According to Boynton in a 2008 interview, "I have never worked with people like them. There is this incredible laidback quality, but tremendous passion and drive at the same time—a perfect combination for creating, and for creating comedy. They don't censor themselves—there are no holds barred. They literally write best from 12 midnight to 12 the next day. When they are sleepy and punch-drunk is when they write their best material." There have been many rewrites and another week of workshops since November, and the piece will continue to take shape through the rehearsal process.

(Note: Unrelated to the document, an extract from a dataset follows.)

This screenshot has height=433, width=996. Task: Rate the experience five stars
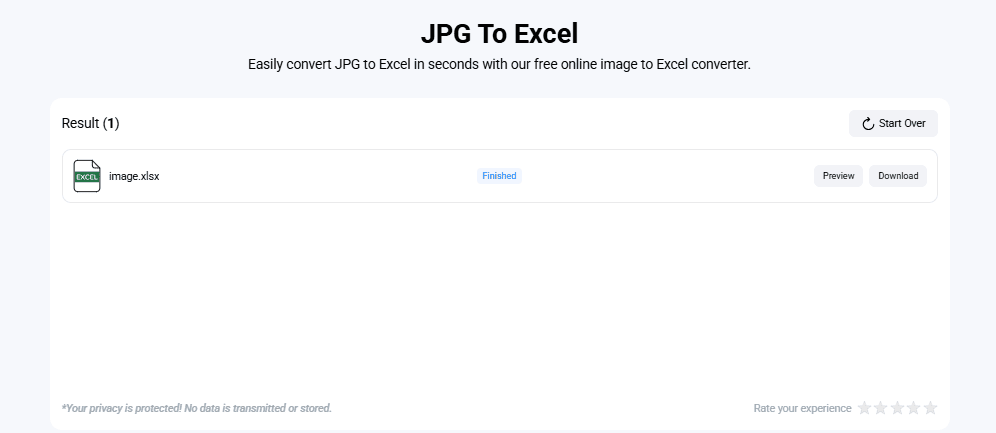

Some of the challenges of this piece are typical of new work: making sure all the characters are fleshed out, balancing the importance of the roles, making sure the ending is appropriately realized and paced. Other challenges are inherent in adapting the work of Shakespeare, such as translating the acerbic banter between Beatrice and Benedick into expression in a hip-hop vernacular. There can be a temptation to be too reverential towards Shakespeare, and Boynton reminded the Q Brothers to "do what you do, don't apologize for it, embrace it. Shakespeare inspires you to do this." To realize the Q Brothers' vision and make the show as entertaining as possible, Boynton stressed finding the balance between situations and characters that are inherently funny with direct parody of Shakespeare's Much Ado.
For CST, Funk It Up joins a growing list of new works and adaptations developed at the Theater, including Kabuki Lady Macbeth and The Three Musketeers. New work and new ways of working inspire and energize the core mission of presenting the works of Shakespeare.